_ABOUT THIS TASK_: Look through the records that follow and state how many lines hold the word "dimensions", without adding anything.

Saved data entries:
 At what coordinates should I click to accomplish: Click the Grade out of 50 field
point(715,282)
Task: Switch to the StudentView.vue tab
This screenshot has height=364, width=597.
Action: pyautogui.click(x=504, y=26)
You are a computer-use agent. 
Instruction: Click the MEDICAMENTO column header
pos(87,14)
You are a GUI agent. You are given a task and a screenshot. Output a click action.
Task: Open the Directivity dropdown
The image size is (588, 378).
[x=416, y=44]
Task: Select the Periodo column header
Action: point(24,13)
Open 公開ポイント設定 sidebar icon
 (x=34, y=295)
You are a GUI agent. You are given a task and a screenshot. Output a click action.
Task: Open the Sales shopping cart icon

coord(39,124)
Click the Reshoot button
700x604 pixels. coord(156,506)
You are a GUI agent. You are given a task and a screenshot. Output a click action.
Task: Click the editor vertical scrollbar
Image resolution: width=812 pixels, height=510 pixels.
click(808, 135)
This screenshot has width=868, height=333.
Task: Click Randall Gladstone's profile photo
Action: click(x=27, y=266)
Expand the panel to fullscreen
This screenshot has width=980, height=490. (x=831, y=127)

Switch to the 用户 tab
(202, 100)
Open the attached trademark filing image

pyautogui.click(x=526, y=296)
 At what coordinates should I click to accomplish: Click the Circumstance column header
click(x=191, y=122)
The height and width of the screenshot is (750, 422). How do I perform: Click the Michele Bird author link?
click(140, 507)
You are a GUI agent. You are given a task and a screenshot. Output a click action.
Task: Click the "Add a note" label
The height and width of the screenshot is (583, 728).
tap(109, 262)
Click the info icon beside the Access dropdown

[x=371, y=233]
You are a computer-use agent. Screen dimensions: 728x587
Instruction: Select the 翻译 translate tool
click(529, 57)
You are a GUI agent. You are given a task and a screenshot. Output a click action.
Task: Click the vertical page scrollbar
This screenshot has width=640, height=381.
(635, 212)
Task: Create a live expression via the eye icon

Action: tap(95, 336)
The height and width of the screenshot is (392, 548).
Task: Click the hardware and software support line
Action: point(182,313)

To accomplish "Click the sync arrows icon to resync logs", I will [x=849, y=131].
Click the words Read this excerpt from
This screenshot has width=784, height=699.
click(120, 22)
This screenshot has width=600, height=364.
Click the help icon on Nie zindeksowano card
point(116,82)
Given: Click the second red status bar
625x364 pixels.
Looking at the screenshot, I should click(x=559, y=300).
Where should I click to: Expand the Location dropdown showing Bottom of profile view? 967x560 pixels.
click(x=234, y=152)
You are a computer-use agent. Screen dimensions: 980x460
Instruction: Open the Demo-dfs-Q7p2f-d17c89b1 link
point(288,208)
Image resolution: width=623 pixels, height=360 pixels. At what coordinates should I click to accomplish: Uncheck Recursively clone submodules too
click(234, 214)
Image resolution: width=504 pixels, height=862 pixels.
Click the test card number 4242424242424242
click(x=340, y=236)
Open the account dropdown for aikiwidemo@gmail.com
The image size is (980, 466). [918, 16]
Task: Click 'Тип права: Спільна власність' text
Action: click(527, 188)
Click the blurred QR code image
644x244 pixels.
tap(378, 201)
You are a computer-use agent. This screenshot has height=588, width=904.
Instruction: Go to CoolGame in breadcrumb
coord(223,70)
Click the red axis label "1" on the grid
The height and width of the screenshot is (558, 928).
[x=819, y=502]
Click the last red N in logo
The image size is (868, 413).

_OUTPUT_: 2